3. The treatment method as recited in claim 1 or 2 wherein said whereby said treatment method produces at least one result selected from the group consisting of

cell membrane disruption in-vivo for at least some epithelial cells then present within said identified duct,

cell lysis in-vivo for at least some epithelial cells then present within said identified duct,

an in-vivo denuding of at least some normal, atypical and abnormal cells from the surface of the epithelium of said identified duct, and

scarring and normal cell repair for the denuded surface then present within said identified duct.

4. The treatment method as recited in claim 1 wherein said treatment is employed against an abnormal cell present within a neoplasm selected from the group consisting of benign breast tumors, ductal carcinomas, medullary carcinomas, and lobar carcinomas.

5. The treatment method as recited in claim 2 wherein said treatment is employed against an atypical cell present within a precursor lesion selected from the group consisting of precursor cellular lesions of benign breast tumors, precursor cellular lesions of ductal carcinomas, and precursor cellular lesions of lobular carcinomas, precursor cellular lesions of medullary carcinomas, and precursor cellular lesions of other malignancies.

6. The treatment method as recited in claim 1 or 2 wherein said Complement-fixing antibody of said introduced treatment fluid is selected from the group consisting of IgG, IgM, IgA, IgD, and IgE antibodies.

7. The treatment method as recited in claim 1 or 2 wherein said Complement-fixing antibody of said introduced treatment fluid is selected from the group consisting of human and humanized antibodies.

8. The treatment method as recited in claim 1 or 2 wherein said Complement-fixing antibody of said introduced treatment fluid comprises multiple types of antibodies in combined admixture.

9. The treatment method as recited in claim 1 or 2 wherein said Complement-fixing antibody of said introduced treatment fluid is selected from the group consisting of by F(ab′)2 fragments and Fab fragments derived from the whole antibody structure.

10. The treatment method as recited in claim 1 or 2 wherein said Complement-fixing antibody of said introduced treatment fluid is specific for and will become immunologically bound in-situ to at least one selected from the group consisting of basal cells, luminal cells, epithelial cells, and myoepithelial cells.

11. The treatment method as recited in claim 1 or 2 wherein said Complement-fixing antibody of said introduced treatment fluid is specific for and will become immunologically bound in-situ to at least one entity selected from the group consisting of a cytokeratin, smooth muscle actin, calponin, p63, ER, PR, HER2/neu, CEA, CD10, epithelial membrane antigen, and vimentin.

12. The treatment method as recited in claim 1 or 2 wherein said Complement reaction proteins of said introduced treatment fluid are activated via the classical pathway.

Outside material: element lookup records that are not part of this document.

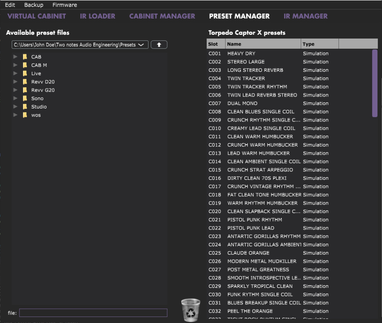This screenshot has width=382, height=323.
Task: Click the CAB folder icon
Action: click(25, 57)
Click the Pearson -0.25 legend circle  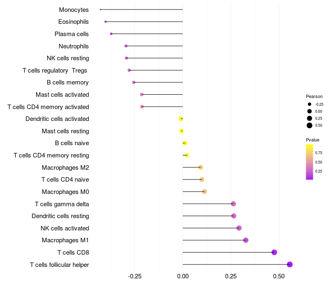310,104
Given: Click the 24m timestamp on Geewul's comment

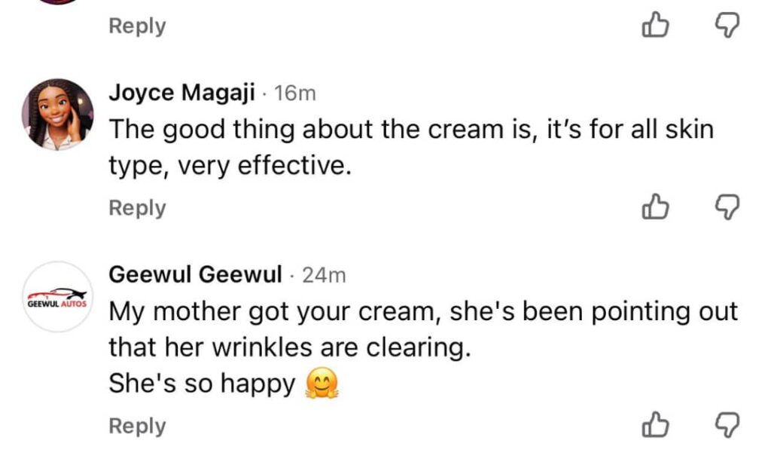Looking at the screenshot, I should pyautogui.click(x=324, y=275).
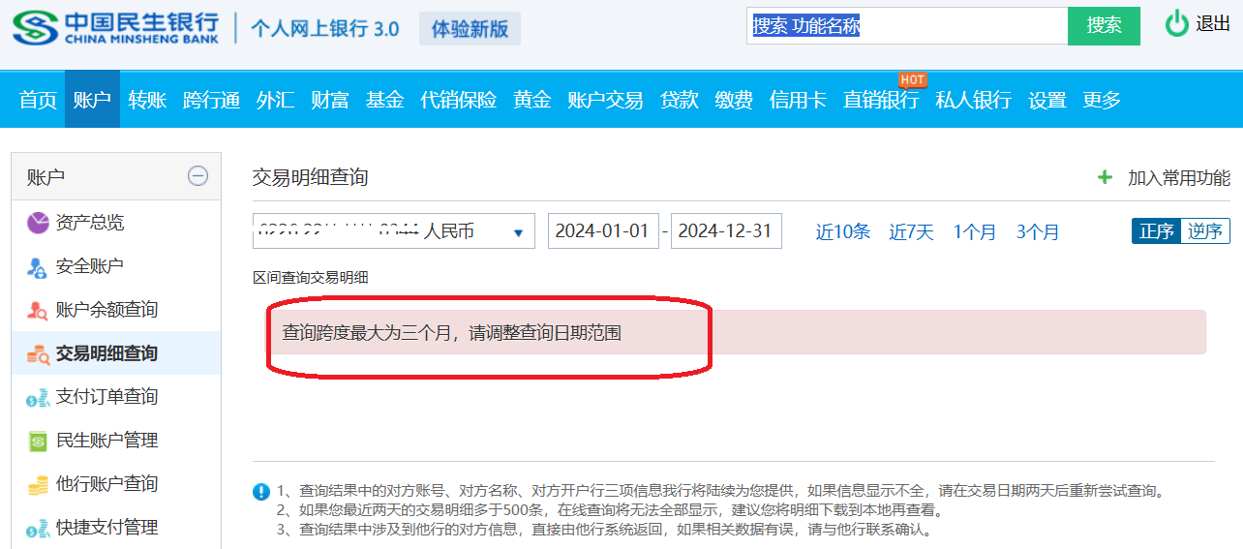Screen dimensions: 1243x549
Task: Click the power icon to log out
Action: click(1176, 24)
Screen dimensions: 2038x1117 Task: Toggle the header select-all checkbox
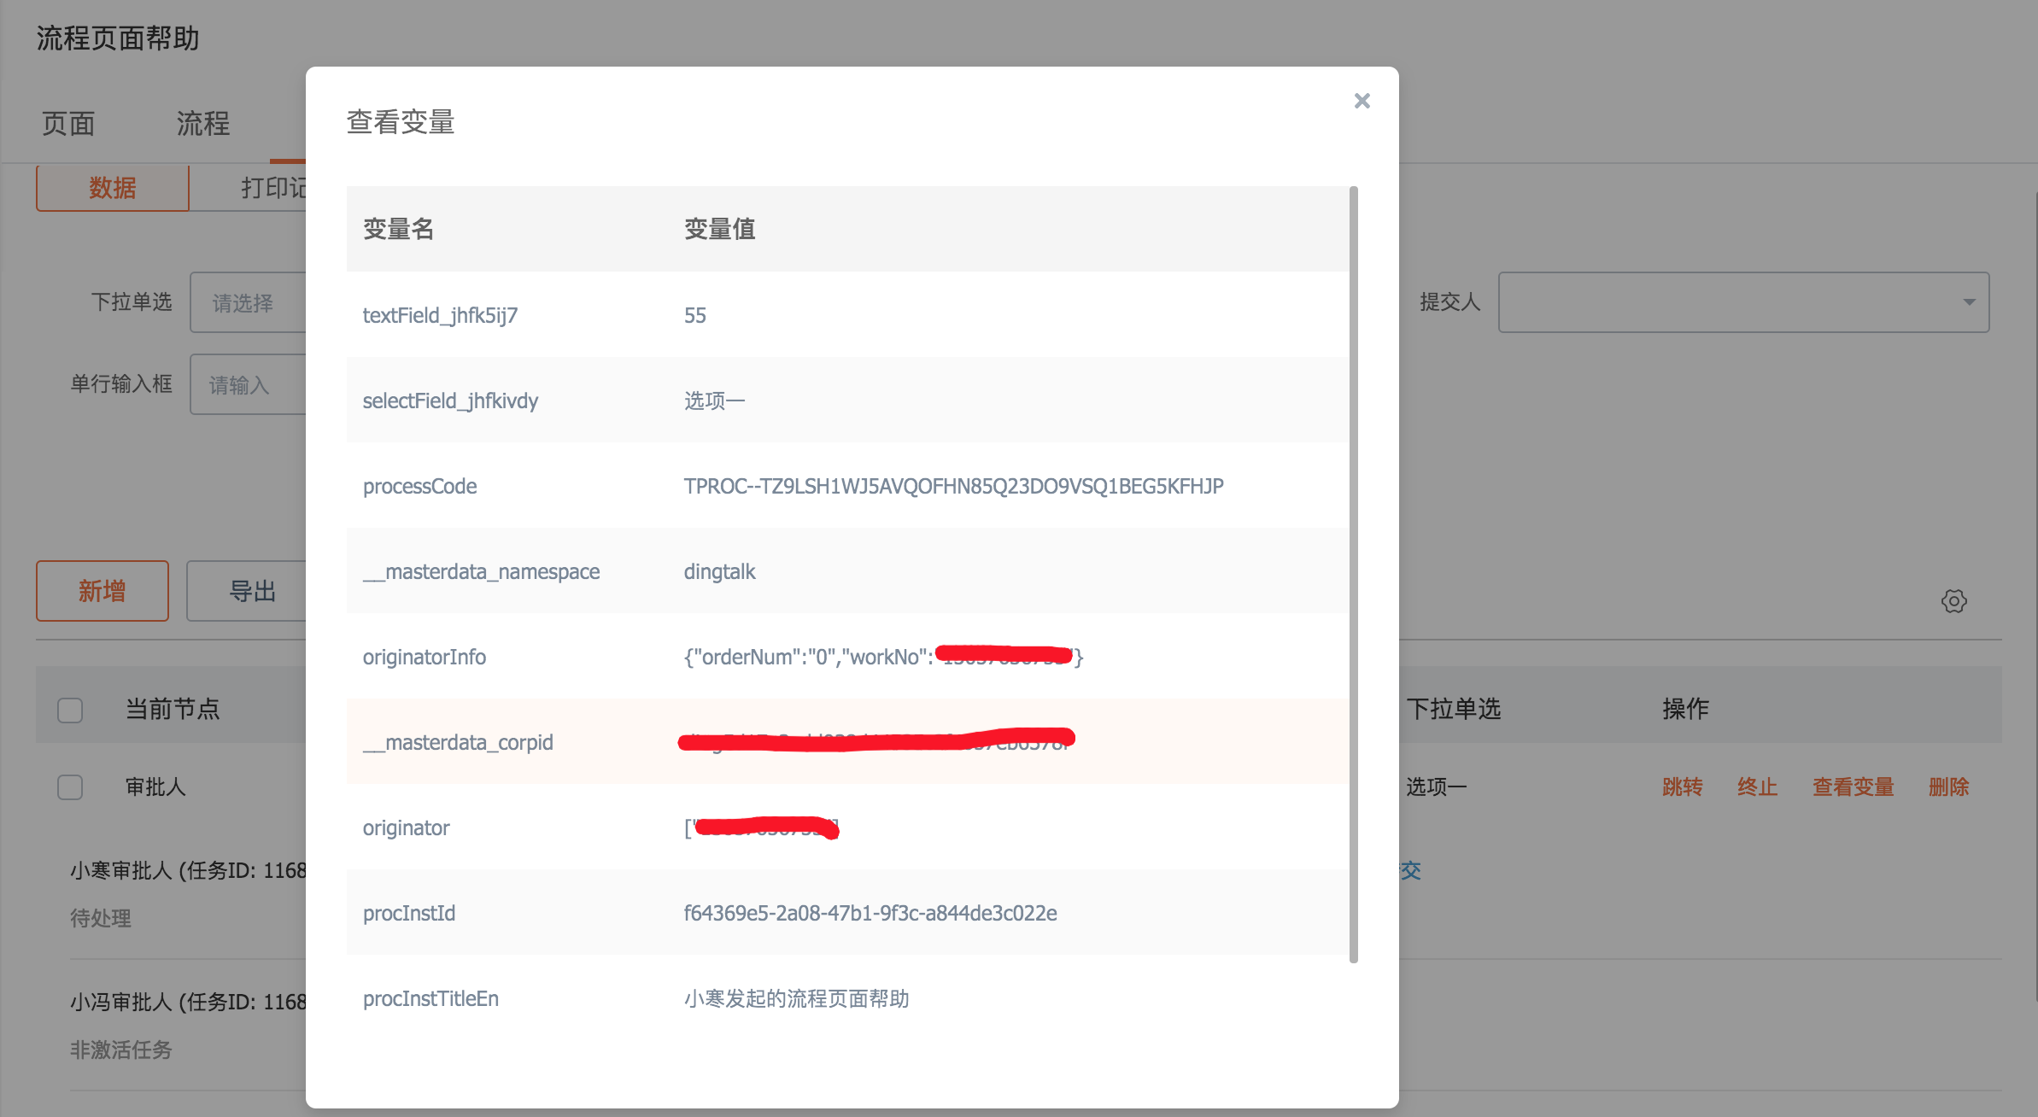(x=70, y=710)
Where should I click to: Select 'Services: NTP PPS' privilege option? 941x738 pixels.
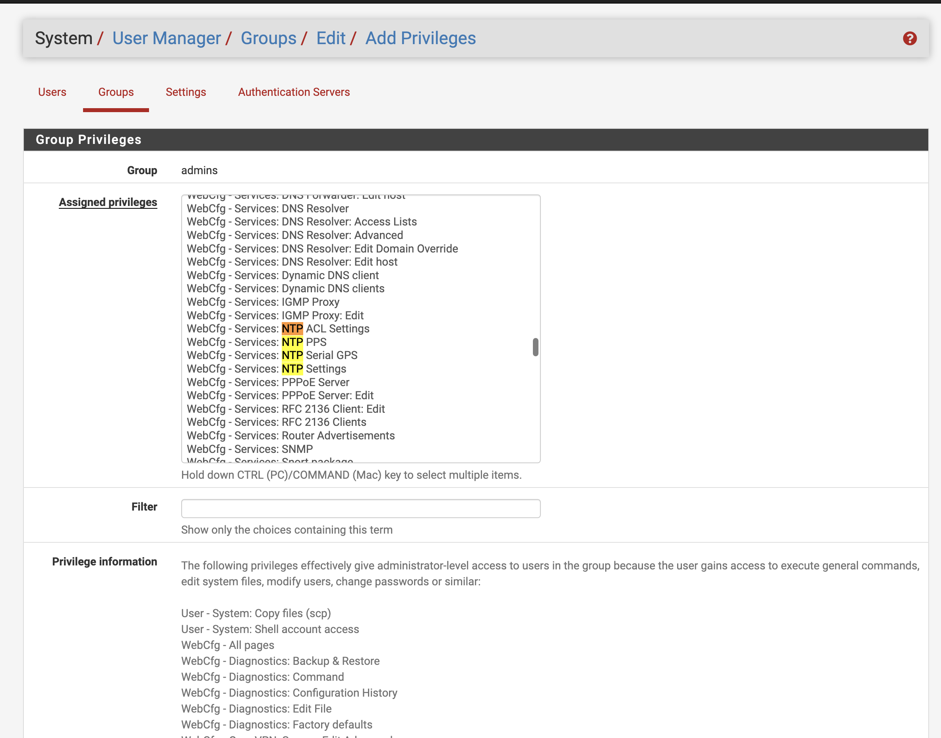pos(257,342)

13. The treatment method as recited in claim 1 or 2 wherein said Complement reaction proteins of said introduced treatment fluid are activated via the classical pathway of reactions.

14. The treatment method as recited in claim 1 or 2 wherein said Complement reaction proteins of said introduced treatment fluid are activated via the alternative pathway of reactions.

15. The treatment method as recited in claim 1 or 2 wherein said biocompatible fluid carrier of said introduced treatment fluid is selected from the group consisting of physiological saline, 5% dextrose solutions, serum, and plasma.

16. The treatment method as recited in claim 1 or 2 wherein said biocompatible fluid carrier of said introduced treatment fluid includes at least one entity selected from the group consisting of minerals, salts, an anesthetic, a coloring agent, and an antimicrobial preservative.